## Aim:
Format the items below as a numbered list, covering only the stretch from the line that contains "Work With Us (361, 283)" through the line that contains "APC chief, Balarabe", with any blank lines omitted.

**********

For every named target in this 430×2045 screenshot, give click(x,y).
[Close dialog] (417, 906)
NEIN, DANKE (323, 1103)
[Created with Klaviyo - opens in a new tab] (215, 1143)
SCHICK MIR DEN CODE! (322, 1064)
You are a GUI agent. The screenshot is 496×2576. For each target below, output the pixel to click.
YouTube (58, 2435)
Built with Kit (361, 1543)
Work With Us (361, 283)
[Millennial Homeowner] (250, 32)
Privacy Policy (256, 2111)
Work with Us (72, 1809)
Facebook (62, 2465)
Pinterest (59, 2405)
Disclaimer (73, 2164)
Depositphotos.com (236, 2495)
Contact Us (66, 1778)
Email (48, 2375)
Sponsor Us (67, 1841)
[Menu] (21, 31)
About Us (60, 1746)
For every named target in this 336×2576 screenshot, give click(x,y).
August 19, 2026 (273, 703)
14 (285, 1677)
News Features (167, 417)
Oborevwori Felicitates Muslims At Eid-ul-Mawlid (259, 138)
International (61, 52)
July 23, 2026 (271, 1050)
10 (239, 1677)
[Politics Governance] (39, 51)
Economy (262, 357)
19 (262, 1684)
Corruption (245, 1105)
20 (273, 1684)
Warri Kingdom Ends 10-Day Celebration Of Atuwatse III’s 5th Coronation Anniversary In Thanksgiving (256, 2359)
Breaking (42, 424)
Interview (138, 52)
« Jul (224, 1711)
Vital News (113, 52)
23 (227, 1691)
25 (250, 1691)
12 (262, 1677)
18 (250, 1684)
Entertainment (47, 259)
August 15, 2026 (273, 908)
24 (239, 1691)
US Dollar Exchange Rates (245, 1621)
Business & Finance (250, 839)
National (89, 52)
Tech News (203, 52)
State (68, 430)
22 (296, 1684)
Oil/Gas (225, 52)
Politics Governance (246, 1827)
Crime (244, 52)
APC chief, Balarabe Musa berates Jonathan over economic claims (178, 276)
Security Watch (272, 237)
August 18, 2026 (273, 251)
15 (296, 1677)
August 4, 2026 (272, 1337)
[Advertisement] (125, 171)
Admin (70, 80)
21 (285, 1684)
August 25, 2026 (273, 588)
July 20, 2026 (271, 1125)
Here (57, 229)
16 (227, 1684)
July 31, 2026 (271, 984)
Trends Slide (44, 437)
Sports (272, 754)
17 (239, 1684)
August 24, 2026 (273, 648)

**********

## Answer to this exercise:
1. Work With Us (361, 283)
2. [Millennial Homeowner] (250, 32)
3. Privacy Policy (256, 2111)
4. Work with Us (72, 1809)
5. Facebook (62, 2465)
6. Pinterest (59, 2405)
7. Disclaimer (73, 2164)
8. Depositphotos.com (236, 2495)
9. Contact Us (66, 1778)
10. Email (48, 2375)
11. Sponsor Us (67, 1841)
12. [Menu] (21, 31)
13. About Us (60, 1746)
14. For every named target in this 336×2576 screenshot, give click(x,y).
15. August 19, 2026 (273, 703)
16. 14 (285, 1677)
17. News Features (167, 417)
18. Oborevwori Felicitates Muslims At Eid-ul-Mawlid (259, 138)
19. International (61, 52)
20. July 23, 2026 (271, 1050)
21. 10 (239, 1677)
22. [Politics Governance] (39, 51)
23. Economy (262, 357)
24. 19 (262, 1684)
25. Corruption (245, 1105)
26. 20 (273, 1684)
27. Warri Kingdom Ends 10-Day Celebration Of Atuwatse III’s 5th Coronation Anniversary In Thanksgiving (256, 2359)
28. Breaking (42, 424)
29. Interview (138, 52)
30. « Jul (224, 1711)
31. Vital News (113, 52)
32. 23 (227, 1691)
33. 25 (250, 1691)
34. 12 (262, 1677)
35. 18 (250, 1684)
36. Entertainment (47, 259)
37. August 15, 2026 (273, 908)
38. 24 (239, 1691)
39. US Dollar Exchange Rates (245, 1621)
40. Business & Finance (250, 839)
41. National (89, 52)
42. Tech News (203, 52)
43. State (68, 430)
44. 22 (296, 1684)
45. Oil/Gas (225, 52)
46. Politics Governance (246, 1827)
47. Crime (244, 52)
48. APC chief, Balarabe Musa berates Jonathan over economic claims (178, 276)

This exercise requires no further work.